Rewarding employees for hard work, and not just for showing up, has become a key tenet of good corporate compensation policy. So why are some Wall Street firms sending a very different message?

Wall Street has long showered lucrative annual bonuses on bankers and traders who delivered big profits.

But the dozens of big banks that accepted bailout funds from the $700 billion Troubled Asset Relief Program must now rethink how they reward top performers, as the government caps what they can dole out, and taxpayers and politicians demand greater accountability.

It's kind of ironic in a way, because over the last 10 years everybody has been pushing for pay for performance, said Michael Melbinger, who runs the employment benefits and executive compensation practice at Chicago law firm Winston & Strawn LLP. Now, with TARP, it is 180 degrees the other way.

Wall Street bonuses themselves have historically provided the bulk of investment bankers' total pay, and are not likely to go away. A report from pay consultant Johnson Associates Inc on Thursday said many investment banking employees should see bonuses rebound this year from 2008 as earnings improve.

But for some executives at big banks whose bonuses have been crimped under the bailout rules, compensation is being revamped in ways that pay experts say may prove counterproductive over the long term.

A case in point, experts say, is a move by TARP recipient Morgan Stanley to significantly boost base salaries for top officers. Bank of America Corp and Citigroup Inc, which each took $45 billion from TARP, have also looked at boosting base salaries.

The idea behind salary increases is to try to retain valuable employees who may try to defect to companies not subject to the government's pay rules. Even UBS AG, a Swiss bank, has said it will boost salaries of some investment banking employees to discourage them from jumping ship.

Yet the problem, pay experts say, is that increasing guaranteed pay does nothing to motivate employees to perform well over the long term.

ANGER ON MAIN STREET

Few average Americans would shed any tears over curbs on the high six- or seven-figure pay figures still common on Wall Street. Indeed, bankers' bonuses have drawn much populist anger on Main Street and in Congress.

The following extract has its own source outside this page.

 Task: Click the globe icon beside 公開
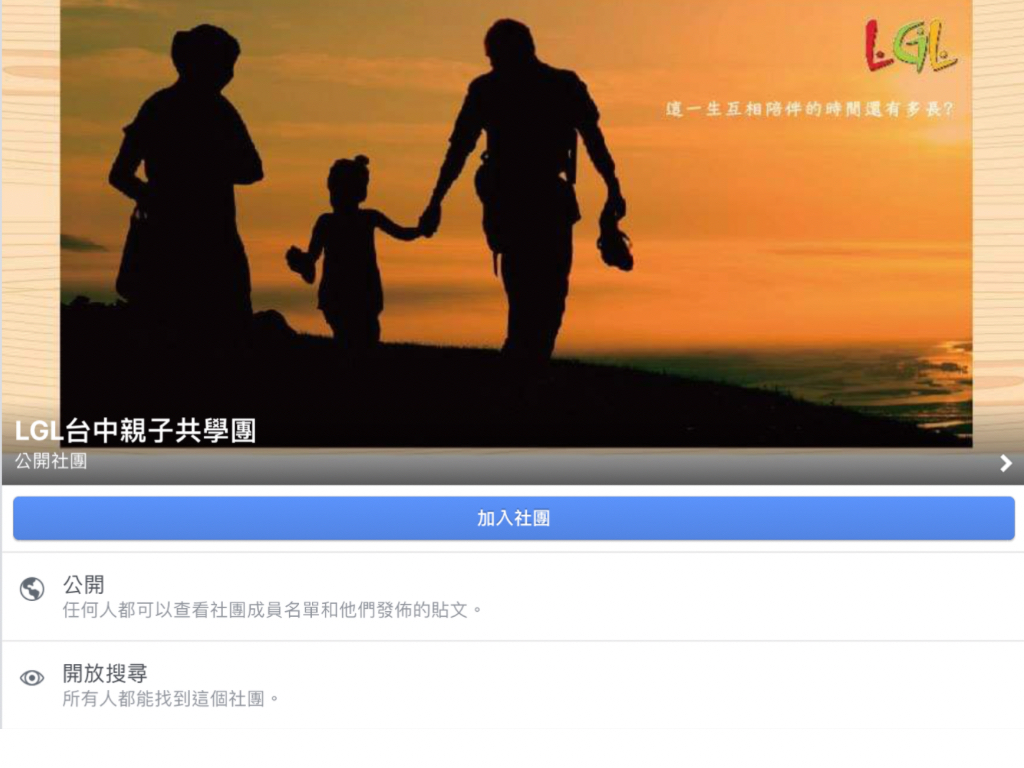click(x=32, y=589)
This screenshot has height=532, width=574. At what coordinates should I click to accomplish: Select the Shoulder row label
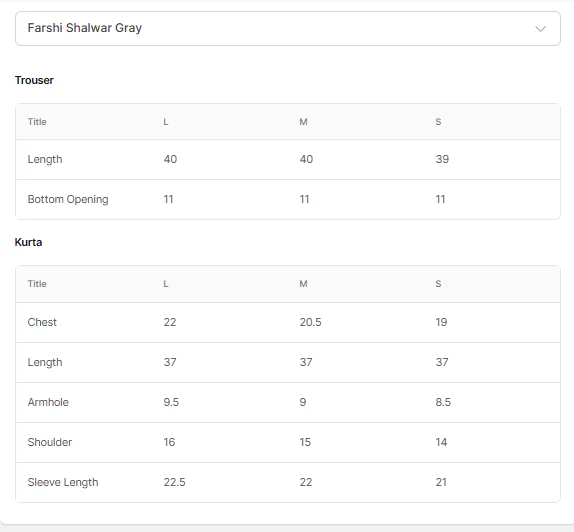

Even in the worst of times, investment bankers and other financial professionals can earn many times what most U.S. workers take home.

Many also would argue that Wall Street's bonus structure helped fuel the global financial crisis by encouraging investment banking employees to take outsize risks in credit and mortgage markets to deliver short-term profit that would translate into lucrative bonuses.

But bonuses, pay experts say, do have a place on Wall Street if used properly to reward top performers.

They say, though, that they expect more banks to start awarding more pay as salary rather than bonus, given the political atmosphere.

Companies now are saying, we are going to decrease the risk by increasing the salaries, said David Leach, co-founder of Strategic Apex Group LLC, which advises companies on executive pay. The flip side is that there is then more of a guarantee and it is more of an entitlement.

A senior executive at a TARP recipient, who spoke on the condition of anonymity because of the sensitivity of pay discussions, said boosting salaries and reducing bonuses makes little sense.

You're going to overpay them regularly, instead of just sometimes? this person said. Maybe they will worry less about financing their daily lives if they get more money during the year, so maybe they will work a little harder because that fear is gone. But that seems like a real stretch.

Melbinger, of Winston & Strawn, said banks participating in TARP have little choice other than to boost base salary levels if they want to try to retain key employees.

Indeed, government pay limits restrict these executives from getting many other types of compensation until their companies repay the federal money. That's one reason -- generally left unstated by TARP recipients -- that banks want to repay the government as quickly as they can.

I do not see it as a continuing trend, Melbinger said of recent Wall Street pay changes. The day the TARP restrictions lapse, they will go back to annual and long-term bonuses.